Today is National Tin Can Day in the USA, they make quite a big thing of it. TV cookery shows have 'make today's meals with cans from your cupboard' and enterprising groups organise "Can Challenges" to collect stocks for their charity foodbanks [that's a good way to celebrate]
They chose this day because on Jan 19th 1825 - 200 years ago, Thomas Kensett and Ezra Daggett filed the first patent in the USA to make tin cans for food preservation. In the UK, Peter Durand had filed a patent some fifteen years before, and in 1812, the brilliant inventor Bryan Donkin set up a canning factory in Bermondsey - but somehow we do not celebrate them here in the UK. Perhaps we should.
Today I am thinking of can as a noun, rather as a verb.

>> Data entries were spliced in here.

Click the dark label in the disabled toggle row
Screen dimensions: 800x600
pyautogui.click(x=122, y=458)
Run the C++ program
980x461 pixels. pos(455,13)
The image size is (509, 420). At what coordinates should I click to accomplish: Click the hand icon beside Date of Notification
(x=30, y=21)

To be able to do something- from the Old English cunnan ‘to know’ (in Middle English ‘know
how to’) Bob and Rosie both have famous namesakes who use can as their catchphrase - the Builder and the Riveter.
It is so easy to feel daunted, or defeated, when there is a difficult task ahead of us.
When I am struggling to deal with something I which feel is beyond my abilities, I don't turn to these two fictional characters but rather to the Bible. In Philippians the apostle Paul says "I can do all this through Jesus, who gives me strength" and the book of Joshua where we read "Be strong and courageous. Do not be afraid;
do not be discouraged, the Lord your God will be with
you wherever you go.”
It's good to remember that we do not have to do it all on our own.